O PSol vai protocolar também um requerimento ao ministro da Justiça, Sérgio Moro, solicitando informações e dados que justificaram a edição do decreto. 

 

Oposição critica decreto de armas

Candidato do PSol à Presidência da República, Guilherme Boulos afirmou que em países como os Estados Unidos, a liberação de armas aumentou o número de mortes e ferimentos.

Outros partidos de oposição também se manifestaram. O PCdoB irá entrar com uma ação no STF para contestar o decreto. O conteúdo ainda está sendo ajustado e a expectativa é que o partido apresente o documento nesta quarta-feira (16). “A ação está pronta, sendo revisada, à luz do decreto presidencial”, afirmou ao HuffPost Brasil o líder do partido na Câmara, deputado Orlando Silva (PCdoB-SP).

A equipe jurídica do PT, por sua vez, está elaborando a argumentação necessária para entrar com uma Ação Direta de Inconstitucionalidade (ADI) no Supremo, de acordo com o líder da bancada na Câmara, deputado Paulo Pimenta (PT-RS). “Queremos alertar a sociedade brasileira de que teremos uma explosão dos índices de criminalidade no País”, afirmou a jornalistas.

No último fim de semana, contudo, o presidente do STF (Supremo Tribunal Federal), ministro Dias Toffoli, sugeriu que a corte não barraria a flexibilização da posse e reforçou sua intenção de reduzir o protagonismo do Judiciário e deixar esse papel para o Executivo e Legislativo. 

“Qualquer política pública pode ser formatada, desde que não ofenda cláusula pétrea. Por exemplo: alterar regime de progressão de pena é possível, a Constituição não impede. Alterar a política de armamento da população, a Constituição também não impede”, disse o ministro ao jornal O Globo. 

O PT também irá apresentar um Projeto de Decreto Legislativo (PDC) para derrubar o decreto no Congresso.

Presidenciável em 2018 pelo PT, Fernando Haddad lembrou posicionamentos de Bolsonaro em relação a milícias.

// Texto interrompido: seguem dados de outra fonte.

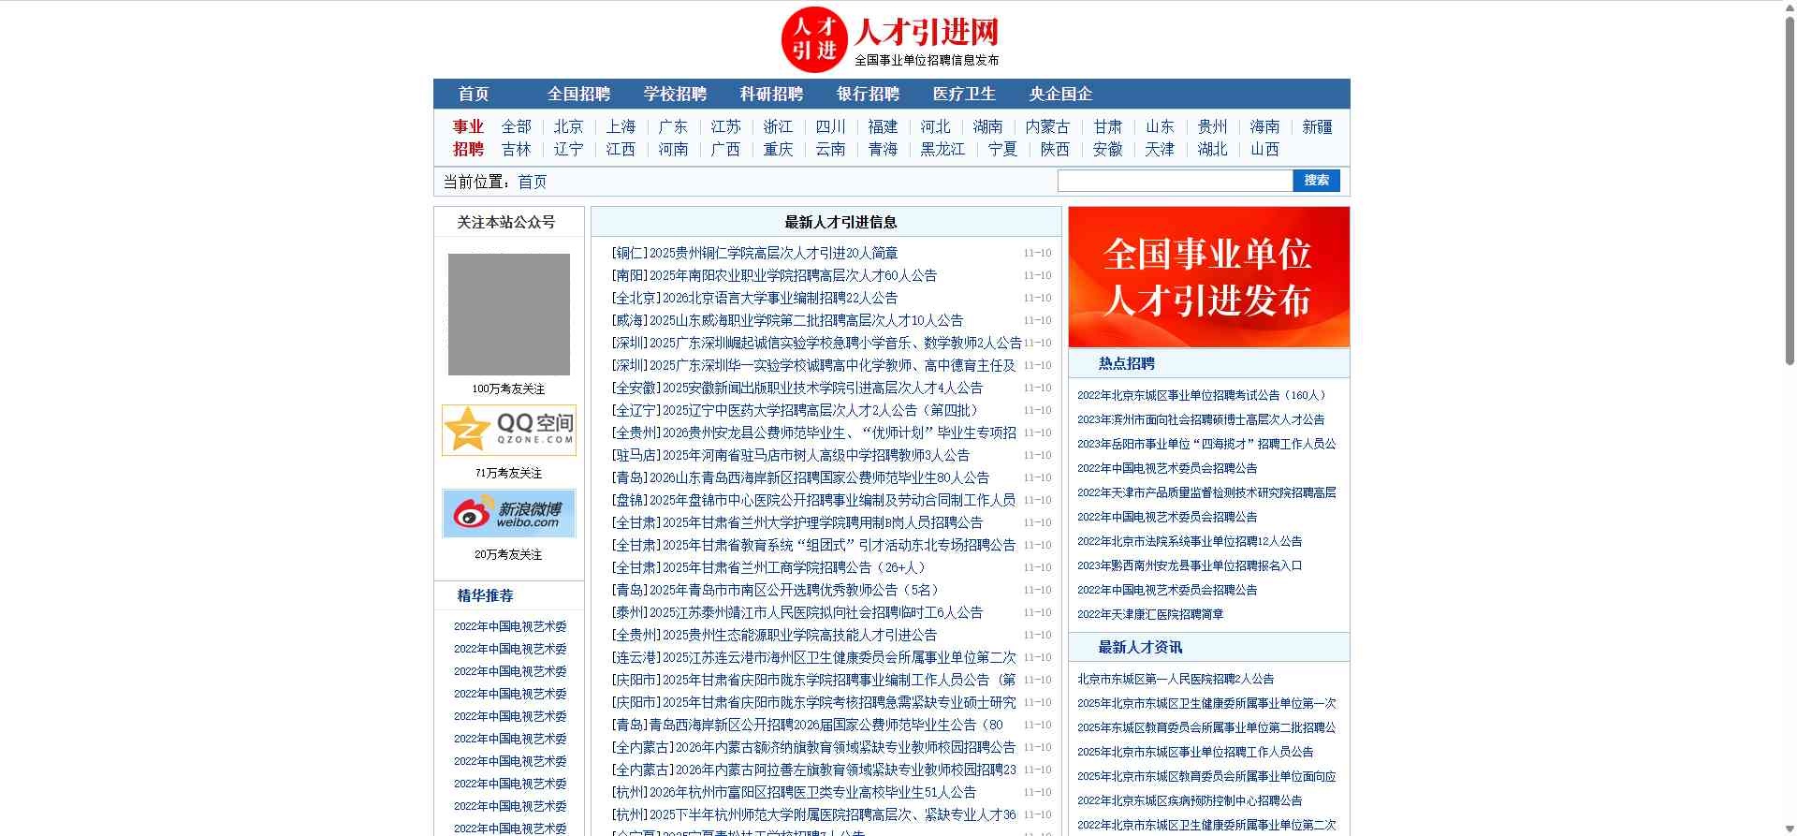The image size is (1797, 836).
Task: Click inside the search text box
Action: tap(1175, 181)
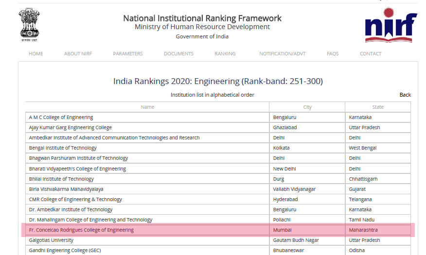Click Birla Vishvakarma Mahavidyalaya entry
This screenshot has width=426, height=255.
pyautogui.click(x=66, y=189)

No ano passado, o então deputado afirmou que o Estado deveria priorizar o combate aos traficantes e não aos milicianos, ”Querem atacar o miliciano, que passou a ser o símbolo da maldade e pior do que os traficantes”, afirmou Bolsonaro na tribuna do plenário da Câmara dos Deputados.

Em entrevista à BBC em 2008, o então parlamentar chamou milícias de defensores da “ordem”. “Elas oferecem segurança e, desta forma, conseguem manter a ordem e a disciplina nas comunidades. É o que se chama de milícia. O governo deveria apoiá-las, já que não consegue combater os traficantes de drogas. E, talvez, no futuro, deveria legalizá-las”, afirmou, à época.

Candidata ao Palácio do Planalto pela Rede em 2018, Marina Silva, por sua vez, afirmou que armar a população é retirar a responsabilidade do Estado em garantir a segurança pública.

O mesmo argumento foi usado na campanha do Instituto Sou da Paz, lançada nesta terça.  “Agora imagina na hora do fogo cruzado, enquanto pessoas atiram loucamente para ‘proteger sua casa e sua família’, quantas vidas de inocentes serão colocadas em risco?”, questionou a organização.